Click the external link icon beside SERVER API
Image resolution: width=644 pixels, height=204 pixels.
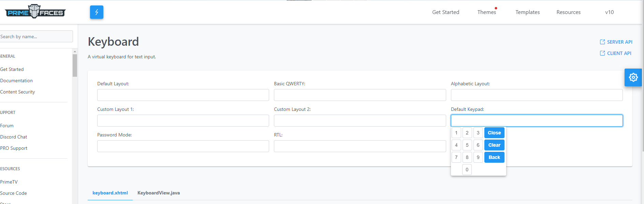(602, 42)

#####

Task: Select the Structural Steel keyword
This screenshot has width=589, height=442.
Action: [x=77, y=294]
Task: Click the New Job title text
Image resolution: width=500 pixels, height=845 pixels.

#####

- Work instruction -
If a line in the entries above contains "Task", report it.

- Final answer -
Task: Select the Structural Steel keyword
Task: Click the New Job title text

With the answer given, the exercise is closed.